7章 潜在意識が病気をおこす

 私たちの脳は全身の中枢センターになっており、人間が人間らしく生きるための最も重要な働きを司っています。それは簡単に言えば3層構造になっています。一番深い中心的な部位が生命維持に欠かせない原始脳であり、その上に感情脳が乗り、最上階すなわち頭の表面に近い前頭部に前頭葉という高度な思考や理性を司る脳があります。

 私たちの頭脳は、意識の世界と無意識の世界を併せもち、この二つの世界の間を神経回路でつないで情報処理を行っています。コンピューターで全世界をつなぐインターネットのように全脳ネットワークを形成しています。

 病気がなかなか治らないときは、一度自分のこの無意識の世界のプログラムソフトをチェックしてみる必要があります。無意識の世界の潜在意識は深層心理ともいい、心の奥深くで自分の意思とは反対にわざと病気になってみたり長引かせたりするように働くことがあります。潜在意識の重要性を初めに説いたのは、ドイツの精神科医フロイトです。彼は数多くの患者と接するうちに、次のようなことが分かりました。

 全く意識しないのに心の奥底に秘められた過去の心の傷が、病気の大きな原因になっていることがある。それを汲み上げて意識化すると、急速に良くなるという経験を数多く得ました。これを潜在意識の浄化(カタルシス)と言います。誰かにグチを聞いてもらい自分の気持ちを分かって貰えると、急に心が軽くなり気持ちが落ち着いて健康状態を回復するのと同じ原理です。

 このことを医学的に考えてみましょう。交感神経はずっと緊張し続けると、アドレナリンが多量に分泌されて全身の血管が収縮して血行障害をおこします。さらに白血球の中の顆粒球が増え過ぎて、それが壊されるとき活性酸素を大量に生じて細胞を傷つけます。反対にリンパ球が相対的に減少するので、免疫力が低下して外敵やストレスに対する抵抗力が失われます。このようして病気の下地が出来上がってゆきます。


自分でできるマイナス感情チェック

1 どうしても許せない人間がいる。
2 思い出すのもつらい出来事がある。
3 悲しい別れが今も心に残る。
4 あの事件に腹が立って仕方がない。
5 昔とてもこわい経験をした。
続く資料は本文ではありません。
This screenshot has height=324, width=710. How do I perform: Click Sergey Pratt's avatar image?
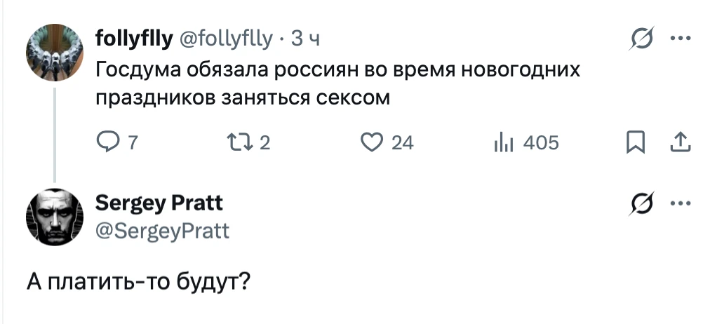pos(53,216)
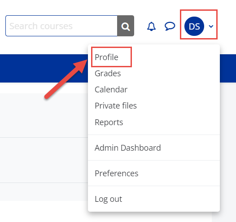This screenshot has height=222, width=236.
Task: Collapse user menu via chevron arrow
Action: (x=211, y=26)
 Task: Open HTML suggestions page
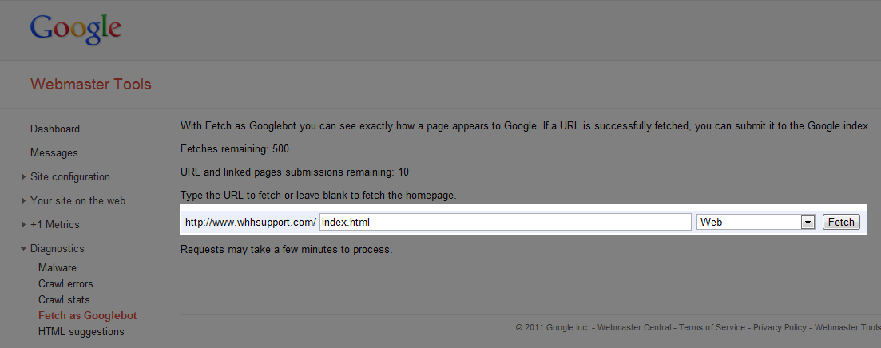pyautogui.click(x=81, y=332)
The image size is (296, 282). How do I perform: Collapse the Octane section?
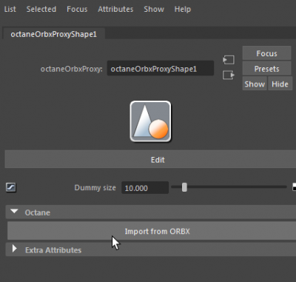14,212
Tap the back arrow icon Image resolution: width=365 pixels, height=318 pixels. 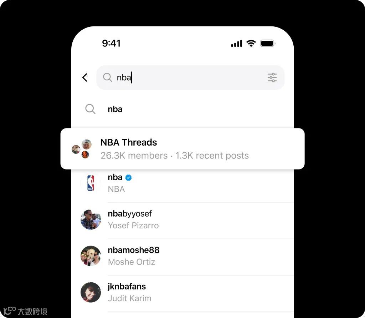click(x=85, y=78)
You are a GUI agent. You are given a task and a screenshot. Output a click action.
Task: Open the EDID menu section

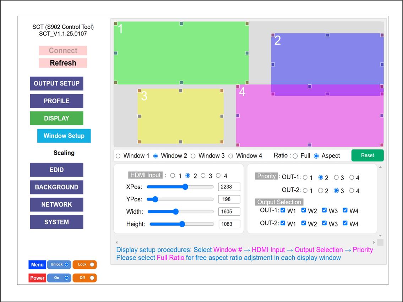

思い出してもぞっとする。
6 ものすごく怒られたことがある。
7 人前でひどい恥をかかされたことがある。
8 人生最大の失敗で打ちのめされた。
9 失恋が今も心のキズになっている。
10絶対に言えない秘密がある。
11コンプレックス(劣等感)が強くてどうしても自分に自信が持てない。

もし何か思い当たることがあれば、そのマイナス感情を開放し、プラス感情に変えることで病気を好転させることができます。事実何年も寝たきりの難病の女性が、奇跡的に回復して健康を取り戻したという症例があります。